Exercise aim: Word for word, retype every line of the data.

Information provided:
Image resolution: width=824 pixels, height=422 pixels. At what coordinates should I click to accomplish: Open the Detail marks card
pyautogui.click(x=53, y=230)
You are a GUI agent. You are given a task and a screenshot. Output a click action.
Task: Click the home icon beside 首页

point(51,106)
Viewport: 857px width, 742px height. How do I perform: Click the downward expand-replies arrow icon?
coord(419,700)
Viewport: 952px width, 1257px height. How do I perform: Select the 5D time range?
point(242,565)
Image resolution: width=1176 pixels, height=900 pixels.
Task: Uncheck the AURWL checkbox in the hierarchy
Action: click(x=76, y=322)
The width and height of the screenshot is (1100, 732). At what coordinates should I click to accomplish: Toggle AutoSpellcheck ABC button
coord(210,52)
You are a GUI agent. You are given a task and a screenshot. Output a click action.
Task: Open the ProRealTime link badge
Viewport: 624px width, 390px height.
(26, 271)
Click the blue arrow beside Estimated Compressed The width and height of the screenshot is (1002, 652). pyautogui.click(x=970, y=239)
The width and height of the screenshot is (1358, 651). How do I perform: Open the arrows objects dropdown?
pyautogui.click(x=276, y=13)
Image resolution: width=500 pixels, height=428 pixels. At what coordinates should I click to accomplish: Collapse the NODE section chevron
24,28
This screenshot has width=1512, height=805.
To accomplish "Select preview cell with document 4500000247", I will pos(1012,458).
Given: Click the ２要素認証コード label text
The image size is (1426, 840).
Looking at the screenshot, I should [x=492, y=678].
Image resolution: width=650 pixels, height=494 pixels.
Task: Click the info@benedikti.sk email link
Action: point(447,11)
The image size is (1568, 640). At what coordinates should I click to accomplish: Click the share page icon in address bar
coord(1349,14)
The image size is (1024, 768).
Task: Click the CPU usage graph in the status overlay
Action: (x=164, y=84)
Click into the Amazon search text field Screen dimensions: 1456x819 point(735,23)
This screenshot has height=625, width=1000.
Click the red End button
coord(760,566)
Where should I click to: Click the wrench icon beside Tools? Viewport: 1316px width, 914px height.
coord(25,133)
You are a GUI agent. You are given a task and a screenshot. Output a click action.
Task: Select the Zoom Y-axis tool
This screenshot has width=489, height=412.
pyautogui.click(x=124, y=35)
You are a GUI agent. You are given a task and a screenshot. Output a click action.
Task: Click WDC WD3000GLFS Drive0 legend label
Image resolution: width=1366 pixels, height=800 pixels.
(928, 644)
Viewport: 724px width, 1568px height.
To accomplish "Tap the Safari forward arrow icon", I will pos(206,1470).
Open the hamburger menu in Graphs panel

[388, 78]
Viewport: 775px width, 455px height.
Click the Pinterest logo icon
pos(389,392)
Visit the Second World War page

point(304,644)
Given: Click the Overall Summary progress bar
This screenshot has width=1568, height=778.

Expected answer:
Image resolution: width=824 pixels, height=422 pixels. At what coordinates should I click to accomplish: Open the Detail marks card
pyautogui.click(x=53, y=230)
You are a GUI agent. You are given a task and a screenshot. Output a click action.
Task: Click the home icon beside 首页

point(51,106)
Viewport: 857px width, 742px height. How do I perform: Click the downward expand-replies arrow icon?
coord(419,700)
Viewport: 952px width, 1257px height. How do I perform: Select the 5D time range?
point(242,565)
Image resolution: width=1176 pixels, height=900 pixels.
Task: Uncheck the AURWL checkbox in the hierarchy
Action: click(x=76, y=322)
The width and height of the screenshot is (1100, 732). At what coordinates should I click to accomplish: Toggle AutoSpellcheck ABC button
coord(210,52)
You are a GUI agent. You are given a task and a screenshot. Output a click action.
Task: Open the ProRealTime link badge
Viewport: 624px width, 390px height.
(26, 271)
Click the blue arrow beside Estimated Compressed The width and height of the screenshot is (1002, 652). pyautogui.click(x=970, y=239)
The width and height of the screenshot is (1358, 651). How do I perform: Open the arrows objects dropdown?
pyautogui.click(x=276, y=13)
Image resolution: width=500 pixels, height=428 pixels. At what coordinates should I click to accomplish: Collapse the NODE section chevron
24,28
This screenshot has width=1512, height=805.
To accomplish "Select preview cell with document 4500000247", I will pos(1012,458).
Given: Click the ２要素認証コード label text
The image size is (1426, 840).
Looking at the screenshot, I should [x=492, y=678].
Image resolution: width=650 pixels, height=494 pixels.
Task: Click the info@benedikti.sk email link
Action: point(447,11)
The image size is (1568, 640). At what coordinates should I click to accomplish: Click the share page icon in address bar
coord(1349,14)
The image size is (1024, 768).
Task: Click the CPU usage graph in the status overlay
Action: (x=164, y=84)
Click into the Amazon search text field Screen dimensions: 1456x819 point(735,23)
This screenshot has height=625, width=1000.
Click the red End button
coord(760,566)
Where should I click to: Click the wrench icon beside Tools? Viewport: 1316px width, 914px height.
coord(25,133)
You are a GUI agent. You are given a task and a screenshot. Output a click action.
Task: Select the Zoom Y-axis tool
This screenshot has width=489, height=412.
pyautogui.click(x=124, y=35)
You are a GUI agent. You are given a task and a screenshot. Output a click action.
Task: Click WDC WD3000GLFS Drive0 legend label
Image resolution: width=1366 pixels, height=800 pixels.
(928, 644)
Viewport: 724px width, 1568px height.
To accomplish "Tap the Safari forward arrow icon", I will pos(206,1470).
Open the hamburger menu in Graphs panel

[388, 78]
Viewport: 775px width, 455px height.
Click the Pinterest logo icon
pos(389,392)
Visit the Second World War page

point(304,644)
Given: Click the Overall Summary progress bar
This screenshot has width=1568, height=778.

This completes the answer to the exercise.